_Exercise goal_
Copy task for the material below: print the line with "Task: Open the" and every line after it to the end, exactly as written, without the pictures.
======== Supplied information ========
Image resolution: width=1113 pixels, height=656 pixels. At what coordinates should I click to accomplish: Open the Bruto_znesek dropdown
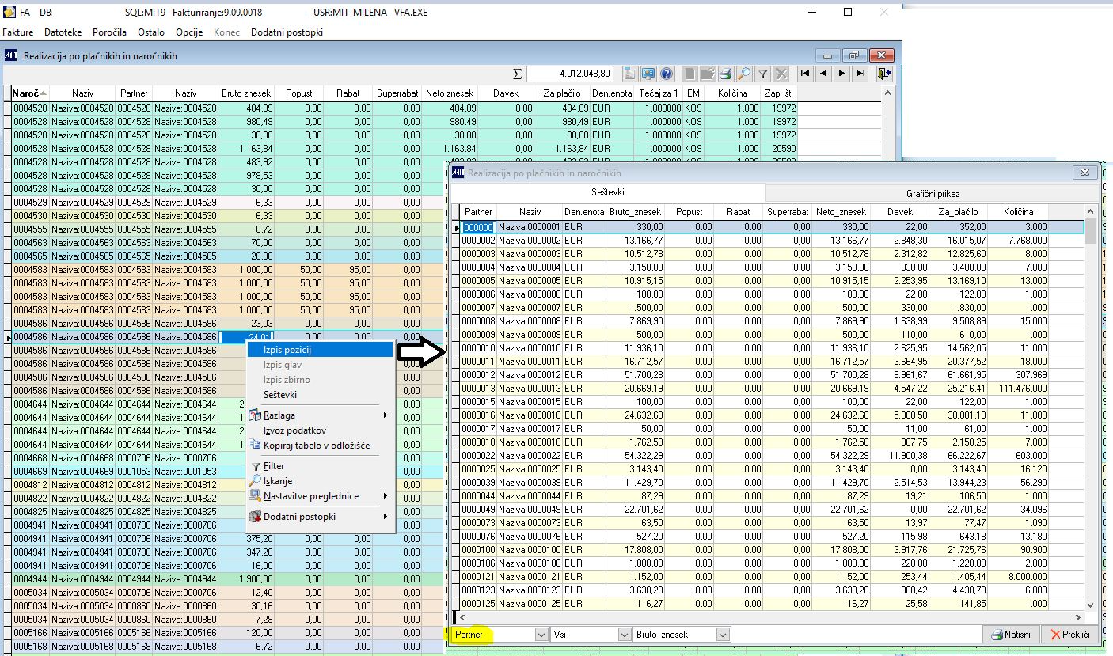(x=723, y=635)
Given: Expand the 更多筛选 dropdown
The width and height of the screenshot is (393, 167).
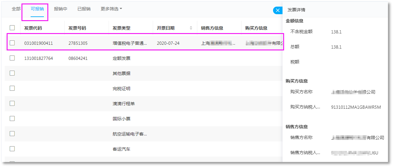Looking at the screenshot, I should coord(111,9).
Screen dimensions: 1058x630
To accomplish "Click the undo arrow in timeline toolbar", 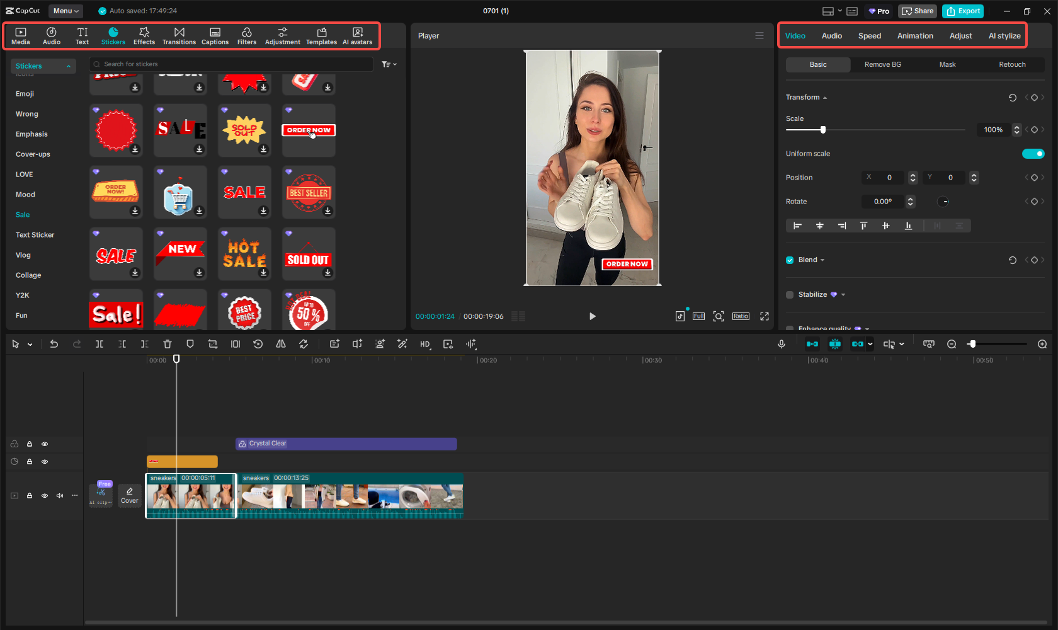I will pos(54,344).
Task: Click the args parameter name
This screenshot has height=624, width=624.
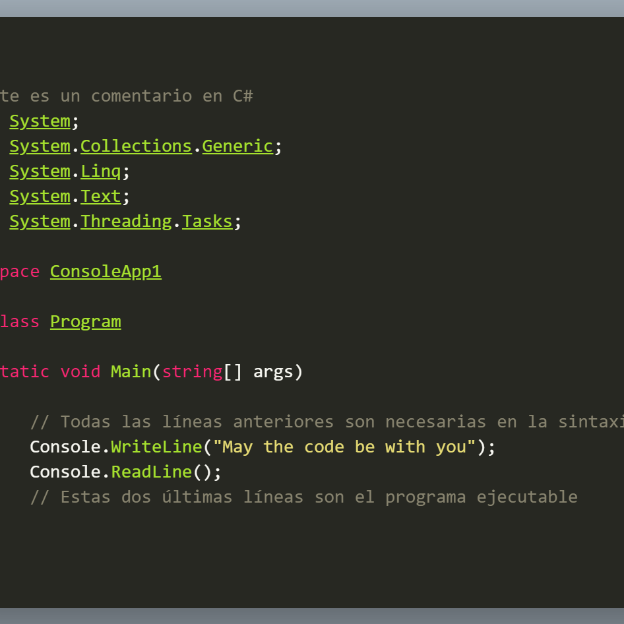Action: pyautogui.click(x=273, y=372)
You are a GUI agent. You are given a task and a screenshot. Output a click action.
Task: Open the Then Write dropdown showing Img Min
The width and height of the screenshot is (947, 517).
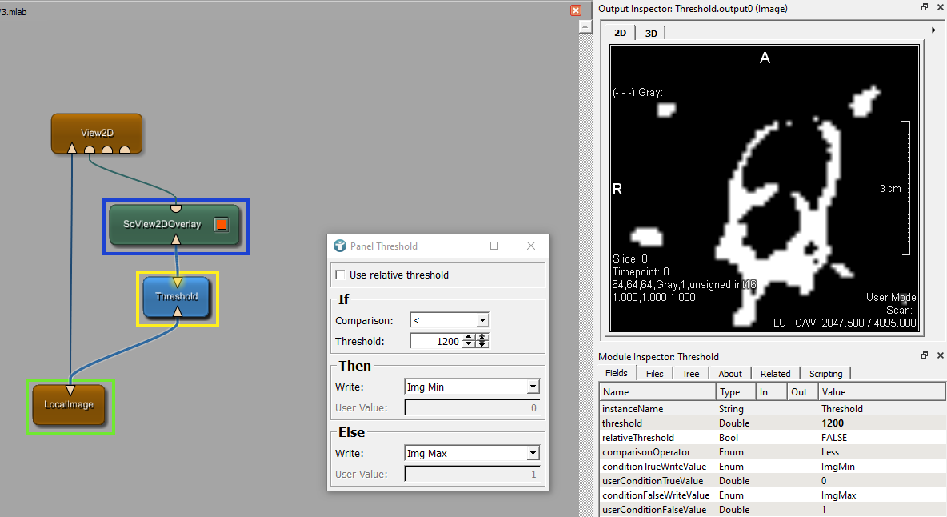[x=472, y=387]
========
_The completed task_
Task: Open the Then Write dropdown showing Img Min
The width and height of the screenshot is (947, 517).
[x=472, y=387]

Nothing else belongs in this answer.